Der GAAP-Nettogewinn kletterte im zweiten Quartal auf 827 Millionen Dollar, ein Plus von 51 Prozent gegenüber dem Vorjahresquartal. Das bereinigte Ergebnis je Aktie lag bei 0,50 Dollar und traf damit exakt die Analystenschätzungen, während das Adjusted EBITDA um 6 Prozent auf 1,921 Milliarden Dollar zulegte. Die verfügbaren Mittel aus dem operativen Geschäft (AFFO) stiegen sogar um 10 Prozent auf 1,450 Milliarden Dollar, bei einer Dividendendeckung von 2,26.

Williams begründet die Stärke mit Zuwächsen im Transmission- und Gulf-Coast-Geschäft sowie höheren Speichereinnahmen. Das Management hob die EBITDA-Zielspanne für das laufende Jahr um 200 Millionen Dollar auf einen Mittelwert von 8,4 Milliarden Dollar an — explizit begründet mit dem nun eingepreisten Momentum-Zukauf.

Der Deal: bis zu 5,5 Milliarden Dollar

EnCap Flatrock Midstream bestätigte die definitive Vereinbarung zum Verkauf seiner Beteiligung Momentum Midstream (M6) an Williams. Der Kaufpreis von bis zu 5,5 Milliarden Dollar setzt sich aus 3,5 Milliarden Dollar in bar und Fremdkapital sowie rund 2 Milliarden Dollar in Williams-Aktien zusammen.
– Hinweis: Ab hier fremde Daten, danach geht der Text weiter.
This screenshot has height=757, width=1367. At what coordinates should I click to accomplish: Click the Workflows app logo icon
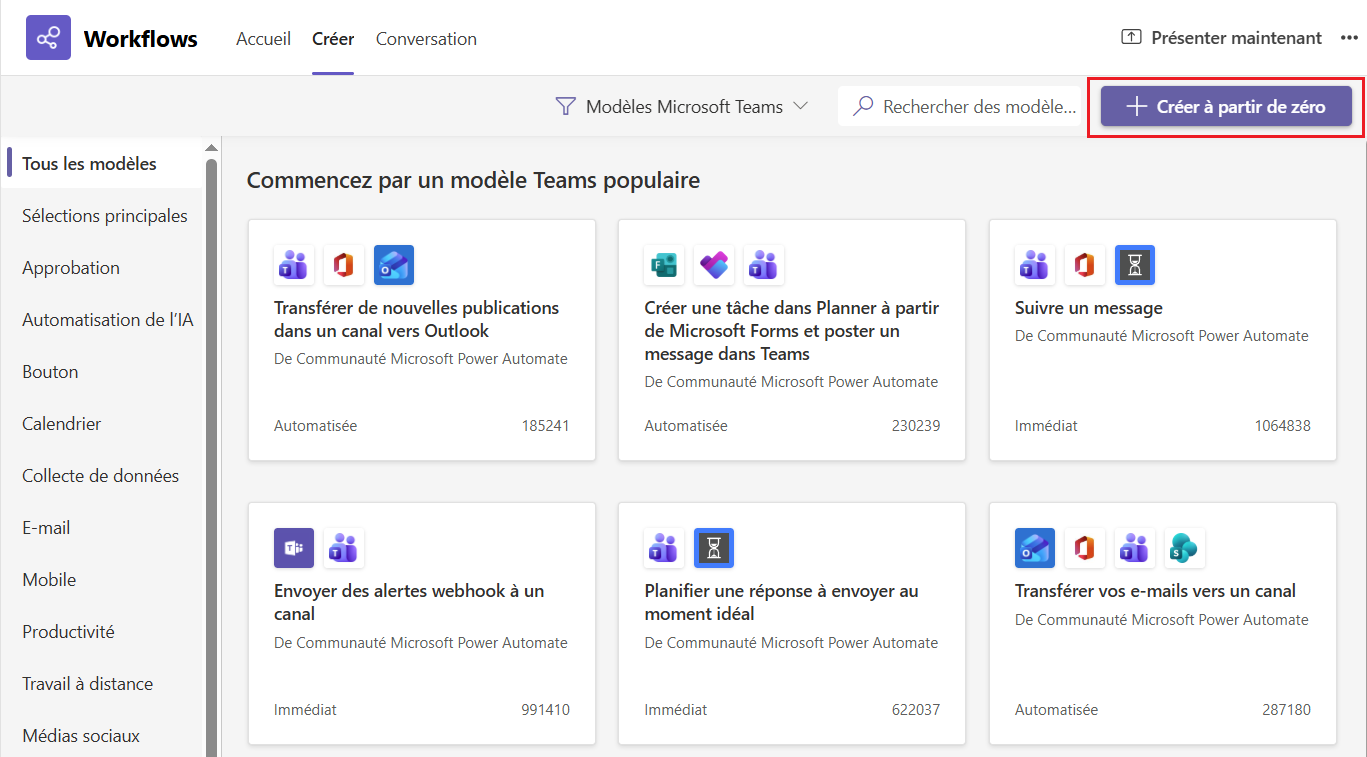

Das in Houston ansässige Unternehmen betreibt über 4.000 Meilen Gathering- und Transmissionsleitungen mit einer Kapazität von etwa 6 Milliarden Kubikfuß pro Tag und beliefert unter anderem zehn LNG-Anlagen sowie 26 Kraftwerke im Golfküstenraum.

Für Williams schließt der Zukauf eine strategische Lücke: Der Konzern erhält direkten Zugang zum Haynesville-Schiefergas und damit zu einem der am schnellsten wachsenden LNG-Exportkorridore der USA. Am Kapitalmarkt war der Deal zuletzt als Unsicherheitsfaktor gehandelt worden — mit der jetzt vorliegenden definitiven Vereinbarung entfällt zumindest die Frage nach dem "Ob".

Analysten sahen die Aktie vor den Zahlen mehrheitlich positiv, mit einem mittleren Kursziel von 83,77 Dollar bei überwiegend "Buy"-Einstufungen. Ob diese Ziele nach dem heutigen Doppelschlag aus Gewinnsprung und Übernahmebestätigung angepasst werden, dürfte sich in den kommenden Tagen in neuen Analystenkommentaren zeigen. Der geplante Transaktionsabschluss steht noch unter dem Vorbehalt der üblichen behördlichen Freigaben.